Discussed herin will be an approximately 7000 square foot reinforced concrete earth-sheltered residential project.
Initial Structural Study:
- Subsurface Geotechnical Exploration
- Topographical Survey
- Subsurface Rock Formation Exploration
- Material Availability & Cost
- Geographic Location
- Contractor Capabilities
Structural Design Considerations:
- Slope Stability
- Sliding Resistance
- Overturing Resistance
- Retaining Wall Drainage
- Rainwater Runoff
- Seismic Load
- Differential and Local Settlement
- Expansion & Contraction
- Material Compatibility
We started our design with a clean slate on a large open lot. Our geotechnical engineer generated a subsurface rock formation profile that indicated we had rock approximatley 5 to 10 feet below grade with pinnacles and troughs to be expected. We located the foundation bearing elevation by taking into consideration the potential for blasting costs, differential and local foundation settlement, borrow and fill expectaions and availability and cost of structural fill.

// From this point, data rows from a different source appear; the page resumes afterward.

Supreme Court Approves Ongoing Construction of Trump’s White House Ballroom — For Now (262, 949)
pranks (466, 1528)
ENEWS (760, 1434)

For our structural skeleton, reinforced concrete was the obvious choice. The inital design considered an approximately 20 foot tall (2 levels) reinforcend concrete retaining wall at the rear (& highest point of existing grade) with reinforced concrete eleveated floor and roof plates. Lateral sliding forces are transmitted through the second level concrete floor deck and the basement slab on grade to perforated reinforced concrete shear walls spaced approximately 30 feet on center along the lenth of the structure (120′-0″ length). Lateral wind pressures are transmitted through the plywood shathing roof diaphragm and pre-engineered wood trusses to the shear walls below. Exterior finished grade at the rear of the structure is approximately 12″ below the bearing elevation resulting in very low lateral pressures on our wood frame diaphragm.